Our study had several limitations. First, the 21 clinics that participate in the UK CHIC study include several specialized, tertiary‐care HIV clinics located in London and the south‐east of the UK, potentially limiting the generalizability of our findings to non‐tertiary‐care settings and other UK regions. We tried to address this potential bias by comparing characteristics of young people who had transitioned to adult care by whether they had been linked to the UK CHIC Study or not, and CD4 counts and viral load at transfer were, on average, poorer among those going to UK CHIC clinics. Consequently, our study may have some selection bias in favour of young people with poorer health who may have been more likely to be referred to tertiary clinics with better adolescent care provision, which may therefore result in overestimates of rates of AIDS events and mortality. Our study required young people to have at least one adult visit, and thus the design prevented us from measuring mortality in young people who transitioned to non‐UK CHIC clinics, or those who may have died before they had an adult care visit, or compare mortality with that immediately pre‐transition. We were also limited to routine clinical record data in our exploration of risk factors for AIDS and mortality.

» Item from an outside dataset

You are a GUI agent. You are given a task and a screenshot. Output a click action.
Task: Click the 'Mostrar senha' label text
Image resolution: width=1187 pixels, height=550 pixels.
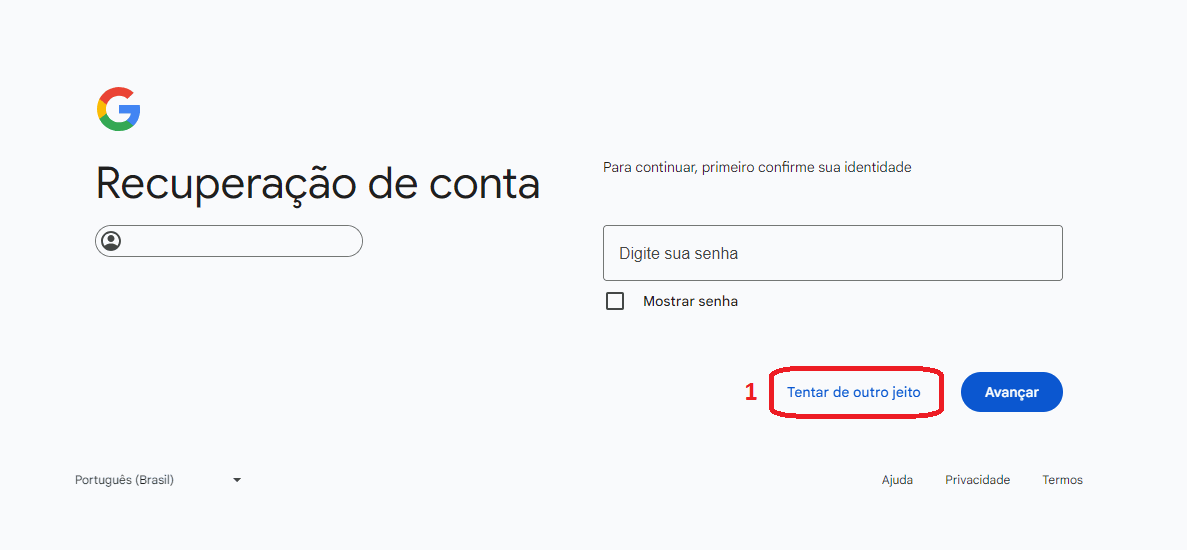(x=690, y=301)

However, as suggested by Fish et al. [10], AIDS and mortality may be driven by a multitude of other factors, such as mental health and ART adherence. Additionally, our analysis was limited to factors at last paediatric care visit which were associated with AIDS/mortality, while future analyses might take a time‐updated approach to ART, viral load and CD4 measures. Further, our ART measure may have been subject to misclassification if young people being prescribed ART and therefore categorized as ‘on ART’ in our analysis were, in reality, not taking it. Lastly, given the small number of events, our multivariable model may be overfitted (five covariates in the final model) which could reduce the accuracy of the exposure estimates. However, the major strengths of our study were the relatively large sample size and the multiple clinics included.

In conclusion, our study found that young people with PHIV who transitioned to adult care with poorer immunological markers and a history of more advanced disease progression were at increased risk of AIDS events and death in adult care. A majority of young people with perinatal HIV who died experienced consistently poor immunological and virological control during their paediatric and adult follow‐up. It does not appear, therefore, to be transition per se that results in poorer ART adherence, but instead a continued pattern of suboptimal adherence established in early adolescence while in paediatric care. Investment in appropriate and relevant multidisciplinary support services in paediatric and adult HIV care is essential to minimize this population’s high risk of morbidity and mortality, not to mention the potential for onward HIV transmission.